Even the electromagnetic field is a collection of oscillators, one for each wavevector and polarization, as is easily seen by Fourier transforming the wave equation. And the same goes for the W and Z
and gluon fields, when interactions are neglected.
# Hamiltonian: H = p^2/2m + mw^2 x^2/2.
Classical equations are dx/dt = p/m, and dp/dt = - m w^2 x, hence d^2 x/dt^2 = -w^2 x.
# Estimate the size of the ground state wave function using the uncertainty relation:
if the size is L, then the minimum momentum uncertainty is of order hbar/L, so the minimum
energy is of order E = (hbar/L)^2/2m + mw^2 L^2/2. Minimize wrt L to find L = x_0 := sqrt(hbar/mw).
At this value, the energy is of order hbar w.
The quantum oscillator has a length scale, while the classical one does not.
Note L_0 goes to zero with hbar, and inversely with m or w.
# H = 1/2 hbar w [ (x_0 p/hbar)^2 + (x/x_0)^2]. Note the location of the x_0's and hbar's can
be determined easily by dimensional analysis.
# H looks like A^2 + B^2, which can be factorized as [(A+iB)(A-iB) + (A-iB)(A+iB)]/2. This turns
out to be a great idea, so define

a = ((x/x_0) + i (x_0 p/hbar))/sqrt[2]

Then [x,p]=ihbar implies [a,a*]=1, so we get H = hbar w (a*a + 1/2).
The spectrum of the number operator N=a*a is the nonnegative integers (see below), so the energy spectrum
is E = (n + 1/2) hbar w, and the ground state has energy 1/2 hbar w, the zero-point energy.
# Note N is hermitian, so the spectrum is real.

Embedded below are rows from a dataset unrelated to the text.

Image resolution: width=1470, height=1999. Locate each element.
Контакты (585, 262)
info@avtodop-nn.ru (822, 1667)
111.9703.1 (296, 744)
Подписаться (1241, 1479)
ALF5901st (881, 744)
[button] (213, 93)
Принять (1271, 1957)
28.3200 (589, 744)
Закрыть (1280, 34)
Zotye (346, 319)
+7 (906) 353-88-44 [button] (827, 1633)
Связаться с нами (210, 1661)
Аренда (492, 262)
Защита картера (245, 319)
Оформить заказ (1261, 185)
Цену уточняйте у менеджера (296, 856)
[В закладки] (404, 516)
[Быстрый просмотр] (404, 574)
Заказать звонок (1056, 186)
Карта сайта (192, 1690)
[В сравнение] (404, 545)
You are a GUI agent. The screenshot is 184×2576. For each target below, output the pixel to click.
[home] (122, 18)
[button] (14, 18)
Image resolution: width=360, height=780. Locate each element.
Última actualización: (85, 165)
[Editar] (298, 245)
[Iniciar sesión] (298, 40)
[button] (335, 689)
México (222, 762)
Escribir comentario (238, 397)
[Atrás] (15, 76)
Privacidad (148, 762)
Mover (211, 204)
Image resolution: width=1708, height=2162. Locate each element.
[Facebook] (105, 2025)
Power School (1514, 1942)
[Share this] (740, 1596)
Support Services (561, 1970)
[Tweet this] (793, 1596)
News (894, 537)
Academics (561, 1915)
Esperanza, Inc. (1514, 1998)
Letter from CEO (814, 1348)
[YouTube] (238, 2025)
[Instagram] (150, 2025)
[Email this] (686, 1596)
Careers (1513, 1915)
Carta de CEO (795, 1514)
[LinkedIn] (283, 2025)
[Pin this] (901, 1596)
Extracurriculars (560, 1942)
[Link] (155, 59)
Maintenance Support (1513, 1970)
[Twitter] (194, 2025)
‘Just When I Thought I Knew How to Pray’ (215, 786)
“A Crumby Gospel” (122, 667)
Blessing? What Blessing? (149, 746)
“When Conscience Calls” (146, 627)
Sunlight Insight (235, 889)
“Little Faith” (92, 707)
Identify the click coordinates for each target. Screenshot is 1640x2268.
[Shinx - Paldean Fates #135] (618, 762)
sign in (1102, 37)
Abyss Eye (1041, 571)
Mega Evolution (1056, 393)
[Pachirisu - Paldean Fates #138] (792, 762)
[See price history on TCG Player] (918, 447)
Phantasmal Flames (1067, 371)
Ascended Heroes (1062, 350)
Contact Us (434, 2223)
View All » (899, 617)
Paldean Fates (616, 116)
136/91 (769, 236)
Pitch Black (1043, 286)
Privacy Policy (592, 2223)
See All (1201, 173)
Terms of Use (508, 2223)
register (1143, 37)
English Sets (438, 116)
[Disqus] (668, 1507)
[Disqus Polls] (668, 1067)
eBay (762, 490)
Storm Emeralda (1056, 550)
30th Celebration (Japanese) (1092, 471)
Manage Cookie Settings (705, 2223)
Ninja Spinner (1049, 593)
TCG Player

Also if a were a complex number,
a*a would be non-negative. In fact this is true for the operator as well: <v|a*a|v> =||a|v>||^2 >=0,
so in particular the eigenvalues of N are non-negative.
Moreover, if |v> is an eigenvector with eigenvalue v,
N|v> = v|v>, it follows from [N,a*] = a* and [N,a] = -a that
N a*|v> = (v+1)|v> and Na|v> = (v-1)|v>.
Thus a* and a are raising and lowering operators, or ladder operators,
and the eigenstates come in infinite chains,
...|v-2>,|v-1>,|v>,|v+1>,|v+2>,...
The only thing that can prevent us from getting negative eigenvalues
(which we showed previously cannot occur) is if somewhere on the chain we have a|v>=0. This implies
that N|v>=a*a|v>=0, hence the eigenvalue v must be zero, and all the other eigenvalues in the chain
must be positive integers. Thus the spectrum of N is 0,1,2,3,..., with corresponding number eigenstates
|0>, |1>, |2>, |3>, ...
# We found all this just from the algebra of the operators. It could be that there are multiple copies of this
semi-infinite chain of eigenvectors---nothing in our calculation so far rules this out. However, appealing to
the x-representation, and the nondegeneracy of the spectrum of the x operator, we have the conclusion that
the bound states are non-degenerate, so there is only one chain.
# Using the notation |n> for a normalized eigenvector of N with eigenvalue n, we have

|n> = (1/sqrt[n!]) (a*)^n |0>, a*|n> =sqrt[n+1] |n+1>, a|n> = sqrt[n] |n-1>

I have found it useful to remember that the argument of the square root in the first two formulae is always the larger of the two n's.
# The parity operator P satisfies, Px = -xP, Pp = -pP, hence Pa = -aP and Pa* = -a*P.
Since P commutes with the hamiltonian H, we can always simulataneously diagonalize P and H.
And since in one dimension the eigenstates of H are nondegenerate, they must be parity eigenstates,
P|n> = P(n)|n>, where P(n) = +- 1.
The parity alternates: P|n+1> ~ Pa*|n> ~ -a*P|n> ~ - P(n) |n+1>.
The ground state has even parity (if we choose the overall phase of the parity operator appropriately),
so the state |n> has parity (-1)^n.